#### Что сделать
1. Определите, согласуются ли с отрывком о прощании утверждения: (a) она просит не желать ей счастливого пути; (b) кольца у нее золотые; (c) Георгий Иванов целует ей руку один раз. Для каждого ответьте «да» или «нет» и приведите решающие слова отрывка.
2. Отредактируйте отрывок о прощании: перепишите участок от «Я смотрю на» до «увижу ее. Никогда.», заменив «в памяти» на «в сердце».
3. Пожалуйста, перечислите все разные глаголы в повелительном наклонении, которые она произносит в отрывке о прощании.

#### Исходный текст
········
На берегах Невы. На берегах Сены. На берегах Леты (Одоевцева) - страница 543

Она протягивает мне руку:

– Прощайте. Прощайте навсегда. Будьте счастливы. А мне ни счастья, ни счастливого пути не желайте. Ни к чему это мне.

К нам подходят догнавшие нас Георгий Иванов и Пиотровский. Она прощается с Георгием Ивановым. Он несколько раз подряд целует ей руку. Ее серебряные кольца тускло поблескивают.

Я смотрю на нее, стараясь как можно лучше и точнее запомнить ее – всю, во всех подробностях, навсегда сохранить ее в памяти такой, какой я вижу ее сейчас. Ведь я никогда больше не увижу ее. Никогда.

Последние рукопожатия.

– Так не забывайте о нашей несостоявшейся встрече. – Она грустно улыбается. – И меня не забывайте.
········
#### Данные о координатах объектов
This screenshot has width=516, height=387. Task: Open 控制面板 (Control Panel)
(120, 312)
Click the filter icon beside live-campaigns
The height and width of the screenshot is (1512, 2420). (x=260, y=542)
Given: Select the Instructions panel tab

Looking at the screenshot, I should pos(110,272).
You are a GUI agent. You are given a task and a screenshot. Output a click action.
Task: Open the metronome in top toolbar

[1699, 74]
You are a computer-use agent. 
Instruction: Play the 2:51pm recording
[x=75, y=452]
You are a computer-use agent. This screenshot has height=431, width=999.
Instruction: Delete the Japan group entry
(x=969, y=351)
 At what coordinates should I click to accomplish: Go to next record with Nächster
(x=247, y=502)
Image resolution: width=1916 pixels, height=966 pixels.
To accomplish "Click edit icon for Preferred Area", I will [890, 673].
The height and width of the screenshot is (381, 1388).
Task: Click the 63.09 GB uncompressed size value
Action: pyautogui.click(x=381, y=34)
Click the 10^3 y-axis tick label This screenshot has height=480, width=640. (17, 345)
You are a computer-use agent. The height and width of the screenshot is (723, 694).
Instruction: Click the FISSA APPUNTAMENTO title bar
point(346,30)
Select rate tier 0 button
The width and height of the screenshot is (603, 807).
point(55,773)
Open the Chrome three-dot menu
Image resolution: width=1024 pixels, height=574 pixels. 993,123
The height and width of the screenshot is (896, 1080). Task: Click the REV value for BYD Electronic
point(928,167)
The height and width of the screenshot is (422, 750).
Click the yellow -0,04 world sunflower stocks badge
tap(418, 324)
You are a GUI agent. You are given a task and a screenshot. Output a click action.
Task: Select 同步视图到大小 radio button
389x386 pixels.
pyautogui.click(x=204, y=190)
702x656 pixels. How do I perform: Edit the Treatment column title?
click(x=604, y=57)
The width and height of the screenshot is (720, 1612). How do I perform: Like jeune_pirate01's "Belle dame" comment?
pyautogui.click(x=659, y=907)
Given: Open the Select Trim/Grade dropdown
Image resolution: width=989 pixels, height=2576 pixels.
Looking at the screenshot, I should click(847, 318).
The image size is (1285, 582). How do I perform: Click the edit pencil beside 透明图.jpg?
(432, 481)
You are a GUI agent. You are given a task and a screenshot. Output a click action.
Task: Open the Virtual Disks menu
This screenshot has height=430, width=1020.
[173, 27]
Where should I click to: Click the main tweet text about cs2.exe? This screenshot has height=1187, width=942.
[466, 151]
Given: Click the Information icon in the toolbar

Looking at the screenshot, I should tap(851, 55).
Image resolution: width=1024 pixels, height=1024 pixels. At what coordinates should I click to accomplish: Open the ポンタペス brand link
········
#### Ответы
1.
(a) Да: «А мне ни счастья, ни счастливого пути не желайте.»
(b) Нет: «Ее серебряные кольца тускло поблескивают.»
(c) Нет: «Он несколько раз подряд целует ей руку.»

2.
Я смотрю на нее, стараясь как можно лучше и точнее запомнить ее – всю, во всех подробностях, навсегда сохранить ее в сердце такой, какой я вижу ее сейчас. Ведь я никогда больше не увижу ее. Никогда.

3. прощайте, будьте, желайте, забывайте